(Saved entries)
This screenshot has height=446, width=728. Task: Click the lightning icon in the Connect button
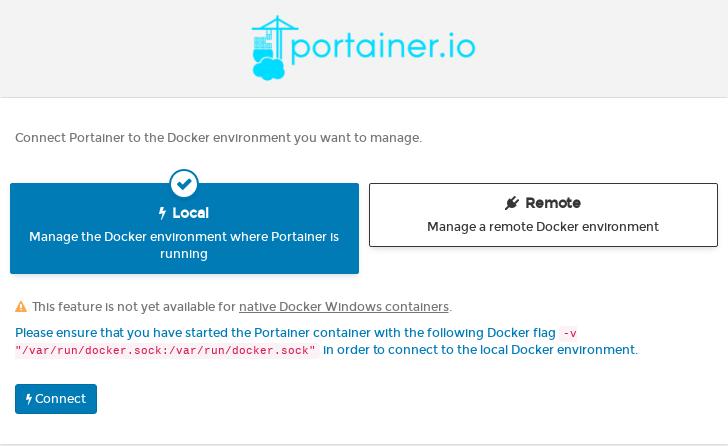click(28, 399)
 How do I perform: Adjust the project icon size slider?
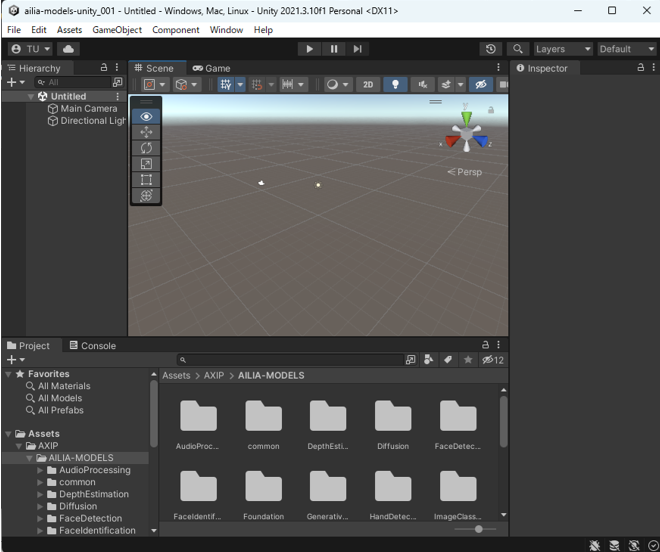(x=479, y=529)
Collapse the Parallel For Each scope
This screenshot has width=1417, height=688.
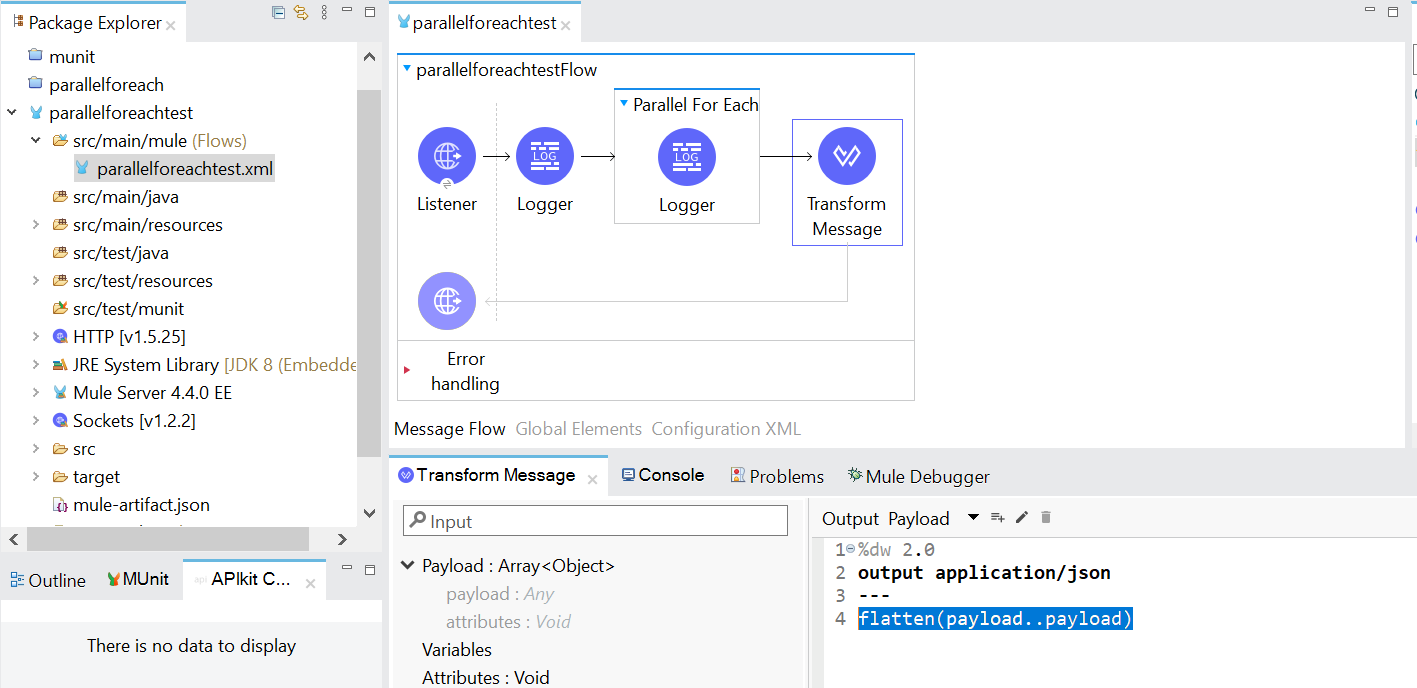624,104
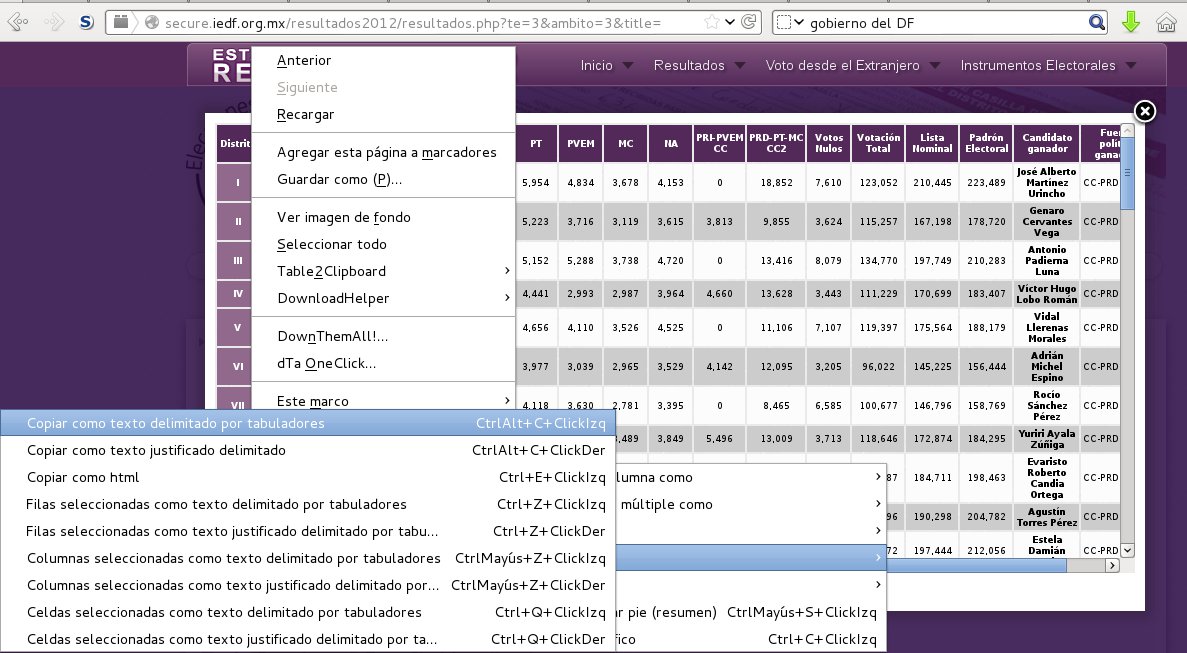Click the browser back arrow button

[16, 21]
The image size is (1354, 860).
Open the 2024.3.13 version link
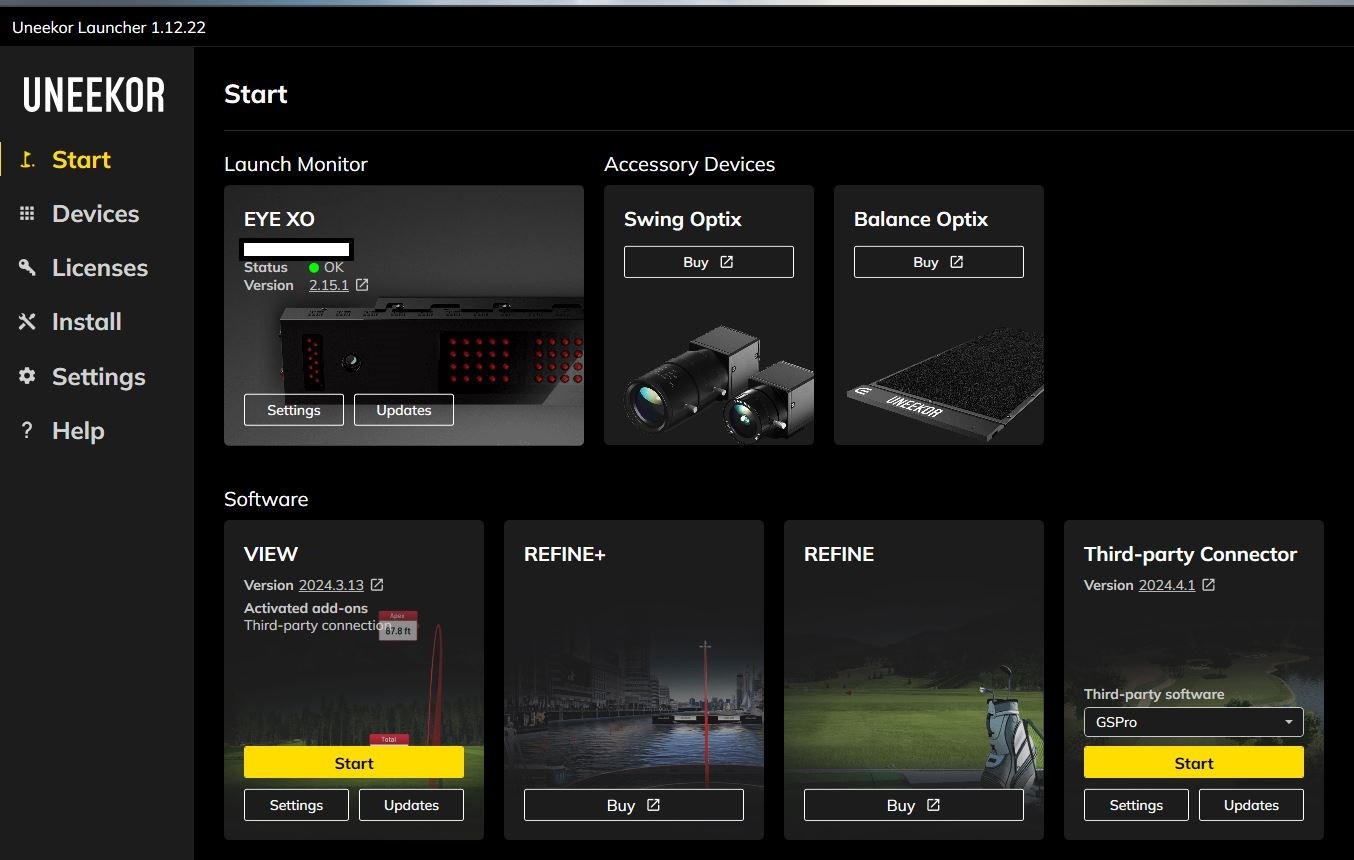coord(331,585)
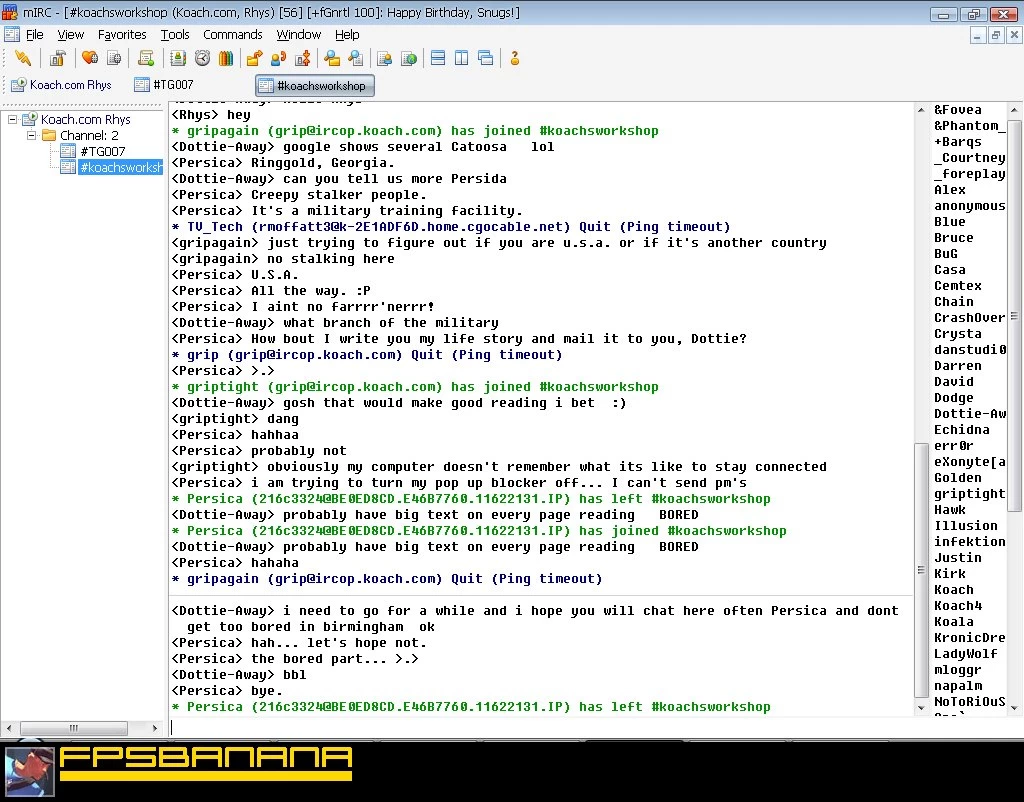Click the yellow question mark Help icon
The width and height of the screenshot is (1024, 802).
(x=515, y=58)
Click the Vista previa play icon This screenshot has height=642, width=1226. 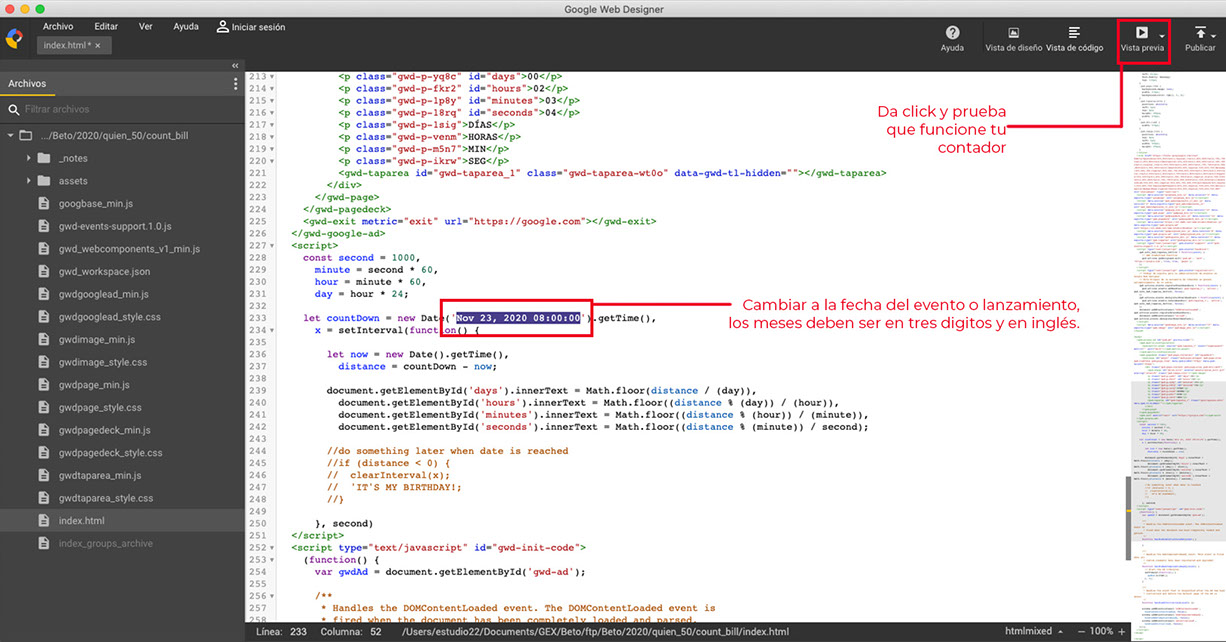[1141, 33]
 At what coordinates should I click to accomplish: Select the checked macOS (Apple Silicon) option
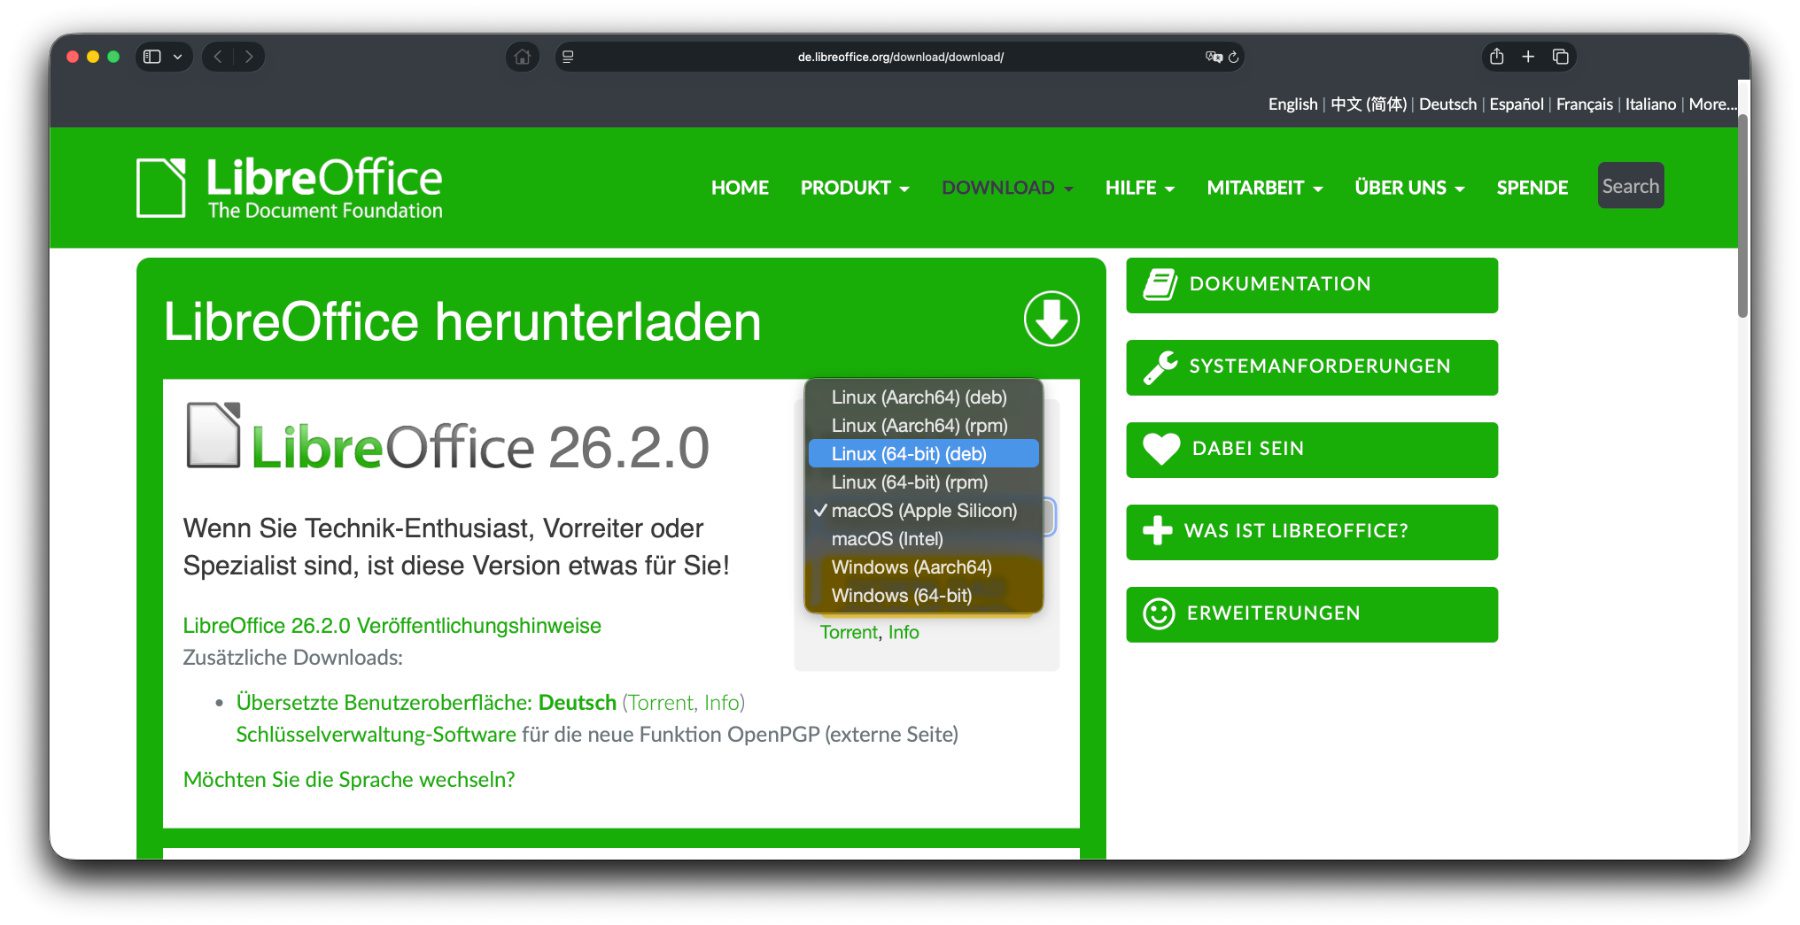[923, 511]
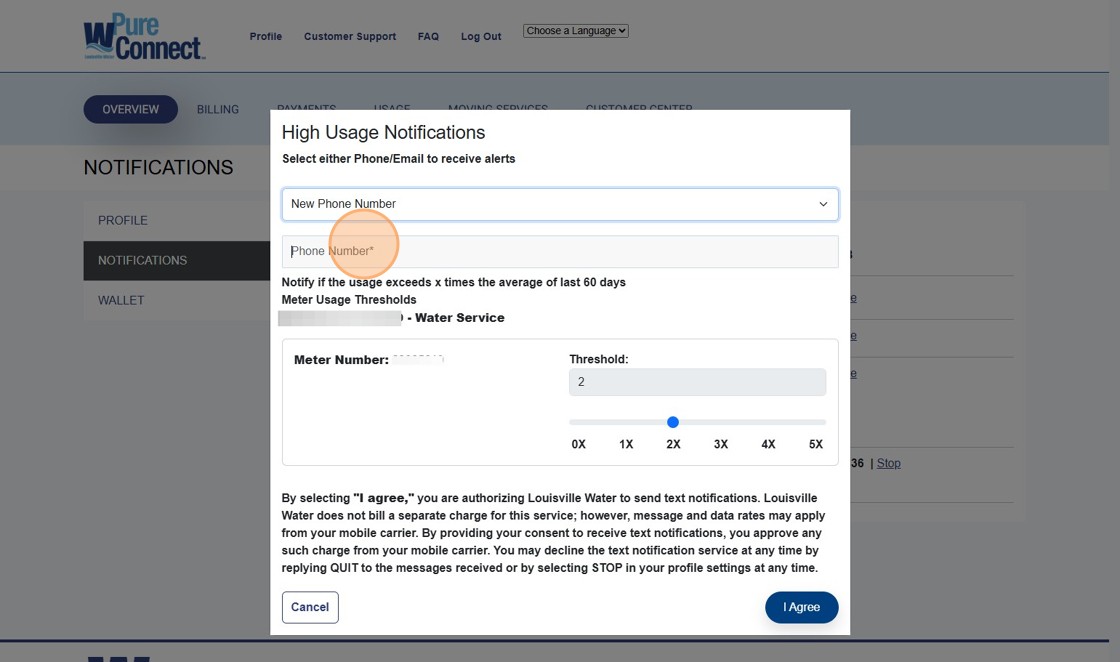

| PROBLEM TO SOLVE |
Only the lines from the beginning of the records through the line bearing "The image size is (1354, 860)." belong in the answer, copied word for word with pictures left out.

| EXERCISE ANSWER |
This screenshot has height=446, width=728. Task: Click the lightning icon in the Connect button
click(28, 399)
 How do I perform: Adjust the project icon size slider?
(x=479, y=529)
Collapse the Parallel For Each scope
This screenshot has width=1417, height=688.
624,104
Click the browser back arrow button

[16, 21]
The image size is (1354, 860).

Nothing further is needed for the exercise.